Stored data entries
--- START ---

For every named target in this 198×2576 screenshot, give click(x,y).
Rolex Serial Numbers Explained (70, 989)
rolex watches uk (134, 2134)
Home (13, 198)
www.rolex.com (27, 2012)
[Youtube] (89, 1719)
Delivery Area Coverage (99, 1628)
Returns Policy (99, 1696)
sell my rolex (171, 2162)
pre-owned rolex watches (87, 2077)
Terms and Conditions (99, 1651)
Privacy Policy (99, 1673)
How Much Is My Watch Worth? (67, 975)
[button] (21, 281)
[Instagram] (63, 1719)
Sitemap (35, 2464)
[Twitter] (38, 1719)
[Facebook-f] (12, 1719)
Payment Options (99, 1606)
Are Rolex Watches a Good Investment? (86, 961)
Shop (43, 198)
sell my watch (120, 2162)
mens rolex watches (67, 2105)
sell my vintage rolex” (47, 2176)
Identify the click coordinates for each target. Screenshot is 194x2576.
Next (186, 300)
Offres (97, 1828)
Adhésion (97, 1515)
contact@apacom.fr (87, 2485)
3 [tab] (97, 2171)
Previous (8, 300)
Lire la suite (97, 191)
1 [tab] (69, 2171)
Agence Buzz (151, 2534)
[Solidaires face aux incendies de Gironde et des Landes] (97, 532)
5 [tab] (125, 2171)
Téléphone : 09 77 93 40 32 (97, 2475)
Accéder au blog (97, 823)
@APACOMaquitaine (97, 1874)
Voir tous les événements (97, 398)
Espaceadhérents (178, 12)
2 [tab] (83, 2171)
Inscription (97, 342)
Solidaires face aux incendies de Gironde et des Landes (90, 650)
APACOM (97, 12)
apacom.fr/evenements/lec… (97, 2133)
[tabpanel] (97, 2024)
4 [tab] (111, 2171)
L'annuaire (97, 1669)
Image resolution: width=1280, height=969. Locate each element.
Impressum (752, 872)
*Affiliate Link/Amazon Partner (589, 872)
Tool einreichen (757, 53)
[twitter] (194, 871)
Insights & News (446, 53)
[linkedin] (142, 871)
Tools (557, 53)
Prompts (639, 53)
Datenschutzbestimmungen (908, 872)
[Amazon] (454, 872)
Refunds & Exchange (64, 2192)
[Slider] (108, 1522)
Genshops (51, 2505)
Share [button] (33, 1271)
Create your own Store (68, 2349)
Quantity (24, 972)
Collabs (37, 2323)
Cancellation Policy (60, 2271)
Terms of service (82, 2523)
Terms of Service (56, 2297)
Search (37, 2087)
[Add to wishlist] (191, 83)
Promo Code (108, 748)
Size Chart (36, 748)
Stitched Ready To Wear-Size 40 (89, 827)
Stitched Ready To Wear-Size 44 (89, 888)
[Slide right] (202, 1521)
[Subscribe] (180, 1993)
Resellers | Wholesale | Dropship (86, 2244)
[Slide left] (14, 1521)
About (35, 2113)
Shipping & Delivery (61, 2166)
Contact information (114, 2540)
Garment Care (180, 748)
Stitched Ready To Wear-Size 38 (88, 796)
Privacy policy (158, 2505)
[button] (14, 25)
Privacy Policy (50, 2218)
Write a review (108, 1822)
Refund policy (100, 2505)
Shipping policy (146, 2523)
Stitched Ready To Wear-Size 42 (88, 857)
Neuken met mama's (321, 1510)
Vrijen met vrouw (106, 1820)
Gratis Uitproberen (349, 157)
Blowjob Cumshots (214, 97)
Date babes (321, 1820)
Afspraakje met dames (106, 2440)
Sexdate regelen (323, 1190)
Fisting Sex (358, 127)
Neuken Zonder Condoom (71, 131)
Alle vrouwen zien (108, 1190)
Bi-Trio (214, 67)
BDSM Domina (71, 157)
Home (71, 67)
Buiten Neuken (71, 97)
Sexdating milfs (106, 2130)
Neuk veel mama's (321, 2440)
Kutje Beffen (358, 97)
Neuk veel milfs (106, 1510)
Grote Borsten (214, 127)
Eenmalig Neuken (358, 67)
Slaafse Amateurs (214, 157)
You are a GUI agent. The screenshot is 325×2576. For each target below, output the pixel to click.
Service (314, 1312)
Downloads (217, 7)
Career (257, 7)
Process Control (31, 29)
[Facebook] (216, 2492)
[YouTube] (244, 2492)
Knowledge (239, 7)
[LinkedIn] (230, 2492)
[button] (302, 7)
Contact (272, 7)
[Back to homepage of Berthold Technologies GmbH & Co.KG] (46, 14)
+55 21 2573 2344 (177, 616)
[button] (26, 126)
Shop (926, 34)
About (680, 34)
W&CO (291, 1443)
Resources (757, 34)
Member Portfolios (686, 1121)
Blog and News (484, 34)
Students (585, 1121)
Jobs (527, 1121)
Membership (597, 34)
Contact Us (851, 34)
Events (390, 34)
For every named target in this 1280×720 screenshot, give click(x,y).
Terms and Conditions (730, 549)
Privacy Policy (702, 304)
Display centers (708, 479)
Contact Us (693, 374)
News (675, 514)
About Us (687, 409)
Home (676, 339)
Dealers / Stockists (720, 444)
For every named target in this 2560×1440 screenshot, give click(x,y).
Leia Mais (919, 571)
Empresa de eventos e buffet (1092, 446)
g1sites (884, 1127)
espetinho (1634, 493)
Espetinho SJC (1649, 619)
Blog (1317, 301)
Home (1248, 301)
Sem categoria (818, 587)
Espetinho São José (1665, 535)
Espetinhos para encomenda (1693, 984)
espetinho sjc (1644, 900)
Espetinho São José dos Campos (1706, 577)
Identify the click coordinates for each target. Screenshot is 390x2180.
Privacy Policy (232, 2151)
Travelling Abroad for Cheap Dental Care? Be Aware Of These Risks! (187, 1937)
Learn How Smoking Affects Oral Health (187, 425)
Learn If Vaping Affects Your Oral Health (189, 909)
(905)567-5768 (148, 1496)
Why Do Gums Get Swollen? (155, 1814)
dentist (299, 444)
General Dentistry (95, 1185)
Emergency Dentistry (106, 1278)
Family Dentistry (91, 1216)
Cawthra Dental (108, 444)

--- END ---

■ Exercise requirements: Your answer must consist only of the lines from the start of the records above through the line with "Returns Policy (99, 1696)", each retyped exactly.

■ Output for this exercise:
For every named target in this 198×2576 screenshot, give click(x,y).
Rolex Serial Numbers Explained (70, 989)
rolex watches uk (134, 2134)
Home (13, 198)
www.rolex.com (27, 2012)
[Youtube] (89, 1719)
Delivery Area Coverage (99, 1628)
Returns Policy (99, 1696)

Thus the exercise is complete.